O Código Florestal Brasileiro foi discutido ontem na Casa Civil da Presidência da República. O assunto principal foi ‘‘encontrar formas de coibir a atuação de pretensas associações de defesa do meio ambiente. Essas entidades, ou grupo de pessoas - mediante ações civis públicas - vêm obrigando proprietários rurais a cumprir 20% da área da propriedade para efeito de reserva legal, conforme exigência do Código Florestal, na ausência de regulamentação da Lei Agrícola. Isto vem impondo ao produtor rural pesados encargos com honorários advocatícios e outras custas processuais, considerado pela classe, totalmente insuportáveis na atual conjuntura de crise.
Para o deputado Moacir Micheletto, a autuação sem critério, vem prejudicando os agricultores, em especial os pequenos, obrigados a reservar 20% das suas pequenas propriedades, o que ocasiona perda de área de plantio. Sem os devidos parâmetros de adequação, certamente vai decretar a falência do pequeno produtor, segundo o deputado.

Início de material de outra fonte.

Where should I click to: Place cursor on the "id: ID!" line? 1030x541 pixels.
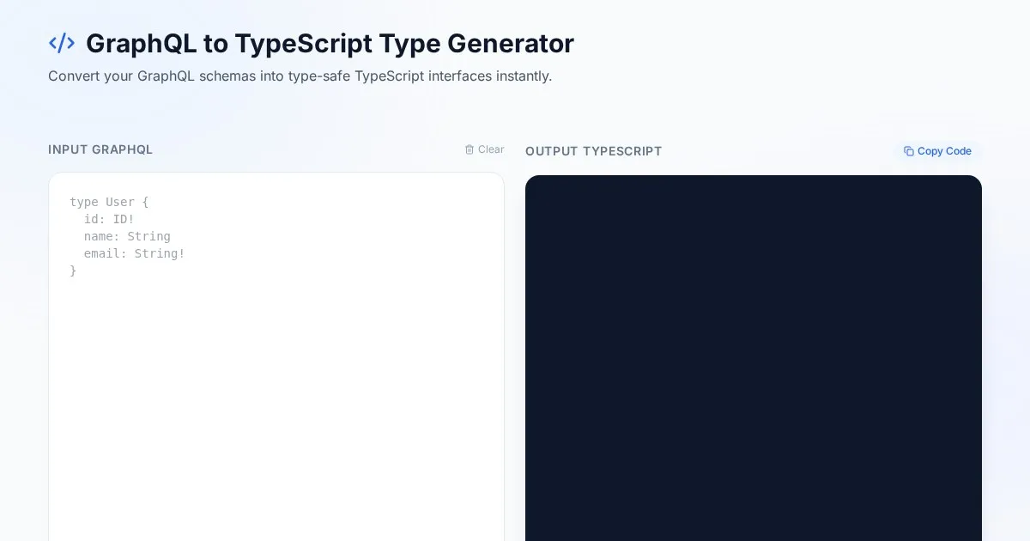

No dia 18, quarta-feira, na Confederação Nacional da Agricultura, haverá reunião da Frente Parlamentar da Agricultura e representantes da Comissão do Meio Ambiente da Câmara dos Deputados para discutir a proposta de alteração do Código Florestal Brasileiro, com relação à reserva legal. A proposta será encaminhada para análise e apreciação da Presidência da República para uma solução.